Foot Nostalgie : L'organisation
du football sur le continent laisse toujours à désirer…
Eugène Ebodé : C'est toujours un peu consternant.
Les conditions restent balbutiantes. Avant les grandes compétitions,
le problème des primes revient toujours sur le devant de la scène.
C'est décourageant ! Je ne dis pas que ce problème n'existe
pas, mais les instances du football devraient le codifier une bonne fois
pour toutes dans un cadre légal et rationnel. Ces palabres récurrentes
sont absolument ridicules, il est malheureux que le règlement du
problème soit toujours suspendu à une décision présidentielle.
Foot Nostalgie : Pourquoi
l'Europe représente t-elle toujours un pôle d'attraction
pour les jeunes joueurs ?

Consigne écrite 1: Dans l'entretien sur l'organisation du football, quel problème revient toujours avant les grandes compétitions ?
Consigne écrite 2: Écrivez la suite de l'entretien sur l'organisation du football, en reprenant juste après sa dernière phrase.

Liste des données:
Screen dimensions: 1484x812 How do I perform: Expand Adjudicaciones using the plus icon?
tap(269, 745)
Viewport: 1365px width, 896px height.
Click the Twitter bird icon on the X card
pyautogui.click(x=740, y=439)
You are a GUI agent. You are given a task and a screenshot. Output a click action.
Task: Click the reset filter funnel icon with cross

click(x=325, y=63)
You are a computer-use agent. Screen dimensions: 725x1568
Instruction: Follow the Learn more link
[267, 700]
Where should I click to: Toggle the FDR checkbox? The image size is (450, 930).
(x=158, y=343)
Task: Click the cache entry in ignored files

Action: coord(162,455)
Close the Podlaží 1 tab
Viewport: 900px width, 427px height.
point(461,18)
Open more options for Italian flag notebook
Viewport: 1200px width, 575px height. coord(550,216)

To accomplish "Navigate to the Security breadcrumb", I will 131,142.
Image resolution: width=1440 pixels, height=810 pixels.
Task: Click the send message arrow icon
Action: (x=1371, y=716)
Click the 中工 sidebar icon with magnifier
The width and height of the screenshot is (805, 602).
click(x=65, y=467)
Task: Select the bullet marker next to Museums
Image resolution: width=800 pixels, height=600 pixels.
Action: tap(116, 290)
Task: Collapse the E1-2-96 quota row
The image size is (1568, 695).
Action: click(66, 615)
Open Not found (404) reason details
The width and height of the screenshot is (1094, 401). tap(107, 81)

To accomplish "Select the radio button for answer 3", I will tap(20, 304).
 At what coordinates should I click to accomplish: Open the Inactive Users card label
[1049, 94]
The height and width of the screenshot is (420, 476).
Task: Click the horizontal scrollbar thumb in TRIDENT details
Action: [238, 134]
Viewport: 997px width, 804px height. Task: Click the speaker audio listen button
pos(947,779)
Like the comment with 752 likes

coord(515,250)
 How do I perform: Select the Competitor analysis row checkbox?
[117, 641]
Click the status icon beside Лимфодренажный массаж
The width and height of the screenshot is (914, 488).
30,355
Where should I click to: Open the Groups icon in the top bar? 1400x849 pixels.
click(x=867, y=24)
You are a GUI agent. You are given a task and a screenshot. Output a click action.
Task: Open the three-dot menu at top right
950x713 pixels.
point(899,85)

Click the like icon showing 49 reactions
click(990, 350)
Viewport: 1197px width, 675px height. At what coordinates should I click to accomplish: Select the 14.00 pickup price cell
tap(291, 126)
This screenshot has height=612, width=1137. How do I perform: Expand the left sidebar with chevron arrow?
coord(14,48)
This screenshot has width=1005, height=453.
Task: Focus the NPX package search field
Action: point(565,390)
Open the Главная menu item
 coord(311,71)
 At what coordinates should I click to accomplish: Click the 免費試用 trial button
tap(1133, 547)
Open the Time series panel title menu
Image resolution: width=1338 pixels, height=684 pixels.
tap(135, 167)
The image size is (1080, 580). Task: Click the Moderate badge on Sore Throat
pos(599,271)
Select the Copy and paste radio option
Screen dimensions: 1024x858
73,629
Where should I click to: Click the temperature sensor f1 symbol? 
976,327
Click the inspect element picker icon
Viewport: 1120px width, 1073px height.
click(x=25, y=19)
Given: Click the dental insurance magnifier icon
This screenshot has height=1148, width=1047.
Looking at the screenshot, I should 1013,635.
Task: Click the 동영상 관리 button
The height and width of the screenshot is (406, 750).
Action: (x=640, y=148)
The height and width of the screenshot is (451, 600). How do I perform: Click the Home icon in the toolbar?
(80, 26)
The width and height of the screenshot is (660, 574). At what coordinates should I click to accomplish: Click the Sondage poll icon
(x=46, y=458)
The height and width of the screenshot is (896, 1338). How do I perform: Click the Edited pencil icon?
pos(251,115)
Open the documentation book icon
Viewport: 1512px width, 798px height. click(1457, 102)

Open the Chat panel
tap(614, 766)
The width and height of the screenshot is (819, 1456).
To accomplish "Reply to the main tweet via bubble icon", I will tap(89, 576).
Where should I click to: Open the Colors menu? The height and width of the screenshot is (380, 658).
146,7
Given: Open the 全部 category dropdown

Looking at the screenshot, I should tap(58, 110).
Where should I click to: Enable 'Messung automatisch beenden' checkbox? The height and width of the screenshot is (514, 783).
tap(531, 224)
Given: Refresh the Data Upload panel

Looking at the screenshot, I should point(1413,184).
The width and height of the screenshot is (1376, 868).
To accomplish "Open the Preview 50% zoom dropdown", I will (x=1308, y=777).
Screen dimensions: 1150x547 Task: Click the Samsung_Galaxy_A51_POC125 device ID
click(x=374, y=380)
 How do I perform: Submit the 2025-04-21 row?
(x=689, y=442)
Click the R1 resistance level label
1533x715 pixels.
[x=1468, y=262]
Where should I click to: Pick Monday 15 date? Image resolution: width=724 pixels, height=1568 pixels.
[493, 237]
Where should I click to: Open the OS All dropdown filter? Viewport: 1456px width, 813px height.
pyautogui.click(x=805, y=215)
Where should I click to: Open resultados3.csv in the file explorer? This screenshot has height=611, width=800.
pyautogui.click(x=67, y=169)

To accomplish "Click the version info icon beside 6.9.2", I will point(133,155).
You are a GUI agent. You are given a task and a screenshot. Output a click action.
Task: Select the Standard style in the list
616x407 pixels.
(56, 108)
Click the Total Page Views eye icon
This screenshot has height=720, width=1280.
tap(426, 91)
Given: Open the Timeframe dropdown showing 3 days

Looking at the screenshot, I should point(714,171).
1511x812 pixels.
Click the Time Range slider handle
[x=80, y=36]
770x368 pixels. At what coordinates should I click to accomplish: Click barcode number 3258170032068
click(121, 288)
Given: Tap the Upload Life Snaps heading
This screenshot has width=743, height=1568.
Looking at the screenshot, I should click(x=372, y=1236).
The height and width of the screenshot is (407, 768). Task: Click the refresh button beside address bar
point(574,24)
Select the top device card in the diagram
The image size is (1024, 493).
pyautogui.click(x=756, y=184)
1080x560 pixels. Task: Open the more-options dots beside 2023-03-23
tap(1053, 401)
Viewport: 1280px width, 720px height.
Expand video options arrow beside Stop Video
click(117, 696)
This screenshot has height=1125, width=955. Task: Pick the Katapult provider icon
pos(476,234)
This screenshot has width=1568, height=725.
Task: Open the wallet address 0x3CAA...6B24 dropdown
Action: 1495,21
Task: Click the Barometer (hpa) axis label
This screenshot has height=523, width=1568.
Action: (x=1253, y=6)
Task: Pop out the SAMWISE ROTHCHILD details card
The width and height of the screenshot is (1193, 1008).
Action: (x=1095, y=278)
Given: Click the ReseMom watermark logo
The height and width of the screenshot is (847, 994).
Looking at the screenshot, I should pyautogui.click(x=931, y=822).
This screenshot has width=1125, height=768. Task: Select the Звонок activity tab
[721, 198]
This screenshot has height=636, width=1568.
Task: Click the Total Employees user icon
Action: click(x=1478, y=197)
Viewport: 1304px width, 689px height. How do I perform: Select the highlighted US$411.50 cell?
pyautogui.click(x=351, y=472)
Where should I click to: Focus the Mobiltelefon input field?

Bonne réponse 1: Le problème des primes.

Bonne réponse 2:
Eugène Ebodé : L'Europe "aspire"
toujours les jeunes joueurs. Elle représente beaucoup d'espoirs,
mais cela va dans les deux sens. Tout en la critiquant, l'Europe espère
beaucoup de l'Afrique ! Notre côté adolescent et désinvolte
est souvent dénigré, mais l'Europe nous apprécie
aussi pour ces défauts supposés. Le jeu est d'une ambigüité
telle que l'Europe ne dit pas toujours la vérité…
Globalement, l'Europe du football est robotisée et attend que l'étincelle
vienne d'ailleurs, que ce soit du Brésil, ou d'Afrique.
Foot Nostalgie : Quel
est aujourd'hui le club de votre cœur ?
Eugène Ebodé : Marseille ! La ferveur de
la ville rappelle celle de Douala, le football est réellement au
centre de la cité. A l'opposé, Monaco développe depuis
longtemps du beau jeu, mais ne joue que pour les caprices d'un prince.
Foot
Nostalgie : Vous habitez Paris. Pourquoi ne supportez-vous
pas le PSG ?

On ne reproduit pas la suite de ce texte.